D.C.M. London Gazette 27.9.1901.
Captain Ernest William Warby, D.C.M., was an Australian who served with distinction as one of the 'Fighting Five Hundred' of the I.L.H., and a friend of "Breaker" Morant.
He recounted his memories of the young "Breaker" in Australia in the late 1880s to Hedley Chilvers, who used them as the introduction to his stylised version of the Morant saga in The Yellow Man Looks On:
'... Morant proved himself the very soul of versatility. He out-shot them all. He put on the horse-hair gloves, and outboxed them. As a sprinter he outran them. Yet he kept them in the dark - would never say who he was. On one occasion only did he let a little light into the darkness. Ernest Warby, the station manager [in Cloncurry], for whom he had taken a fancy, often rode with him far into the bush.
"What to you make of these lines, Warby" he asked one day, "written by a friend of mine?"
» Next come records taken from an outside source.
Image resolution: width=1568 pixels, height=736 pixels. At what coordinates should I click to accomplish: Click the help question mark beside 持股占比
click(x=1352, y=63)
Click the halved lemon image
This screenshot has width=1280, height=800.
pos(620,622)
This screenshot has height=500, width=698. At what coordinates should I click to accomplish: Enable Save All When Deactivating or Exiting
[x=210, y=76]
"Bluey the cattle dog's almost asleep,
The pine-sparks fly and the embers glow,
While the horse-bell rings and the crickets cheep
And the black ducks call in the swamp below.
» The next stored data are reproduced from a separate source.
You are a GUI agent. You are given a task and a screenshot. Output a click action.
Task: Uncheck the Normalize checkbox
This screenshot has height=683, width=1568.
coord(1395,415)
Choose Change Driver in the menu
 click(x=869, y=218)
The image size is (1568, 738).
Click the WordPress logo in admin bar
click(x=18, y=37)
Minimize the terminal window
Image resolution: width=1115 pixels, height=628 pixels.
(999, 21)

Night-dews are drenching the tasselled grass,
Away in the west the moon rides low,
And the bushman's wakeful fancies pass
To the light o'love of a year ago."
Verse after verse he reeled off, all revealing an abiding love of the bush and deep knowledge of this life.
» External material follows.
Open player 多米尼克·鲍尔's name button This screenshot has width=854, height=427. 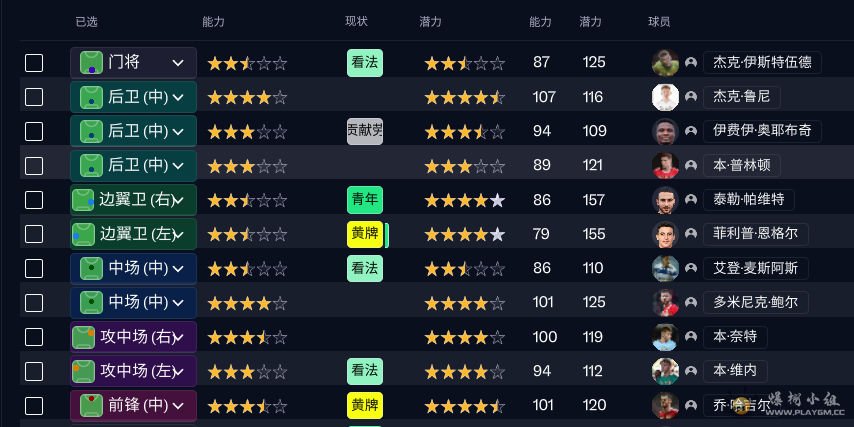[x=755, y=302]
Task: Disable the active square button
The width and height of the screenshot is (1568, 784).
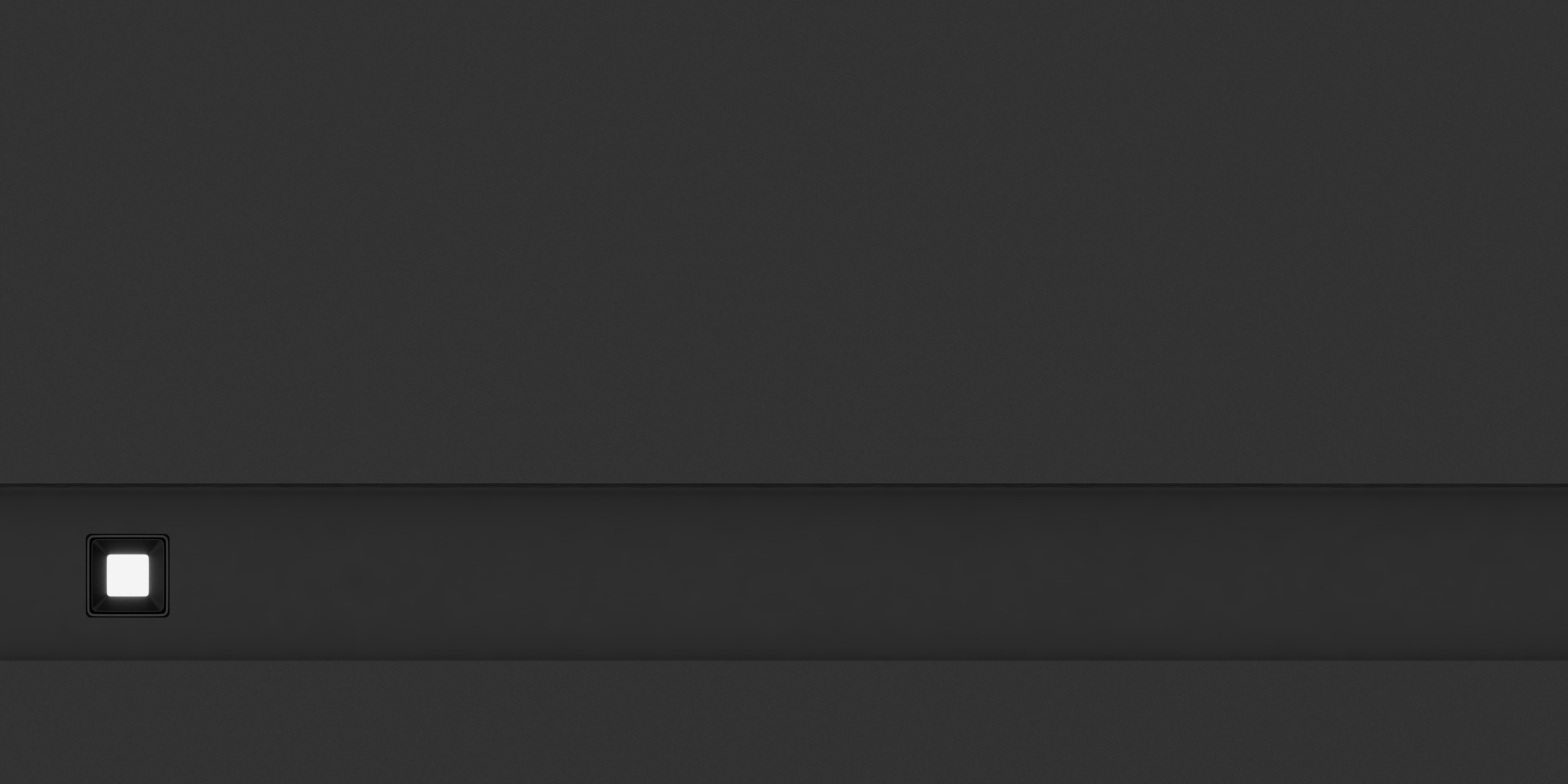Action: pos(128,575)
"How did you learn all them?" Warby demanded.
"From a friend of mine."
He would say no more. But Warby knew he must have written it himself, so he said "The man who wrote that knew the bush. You wrote it, of course. Who the devil are you?"
Morant smiled and shook his head. All he would admit was that he knew his Australia. He had grown to love its wild spaces, its lonely bush, the grand men who roughed it, and the moon that rode high over the Mulga and Gidga scrub.
Fifteen years elasped. Warby campaigning with the British colonial troops in the Anglo-Boer War, and incidentally present at the reliefs of Ladysmith and Mafeking, began to hear of certain queer doings near Spelonken, a savage region north of Pretoria in the Transvaal.'
Chilvers, writing in 1933, went on to narrate the tale of Hunt's death and Morant's revenge as told by Warby. It is a colourful account which illustrates the common version of the story which existed until the 1980s - the romantic Morant avenging his friend, only to be 'scapegoated' by Kitchener at the instigation of the German government. Chilvers concludes:
'Who, then, was Morant? Whence came he? He was said to be a member of a distinguished Naval family, though the family itself repudiated the relationship. Known far and wide in Australia as a keen bush poet he contributed verses to the Sydney Bulletin signed "The Breaker", a name he earned as a breaker in of horses [other versions have hearts, promises or cheques as the reason for his nickname]. In Cloncurry to this day he is know as "Warby's Morant" - a tribute to a fine friendship.'
Warby joined the Imperial Light Horse the day after its inception on 23.9.1899. He was in the first section of British troops to relieve Ladysmith and with Corporal A.B. Duirs, I.L.H., also in the first section to relieve Mafeking. As well as being awarded the D.C.M., he was commissioned, promoted Captain and twice Mentioned in Despatches (London Gazettes 8.2.1901 and 2.4.1901 refer).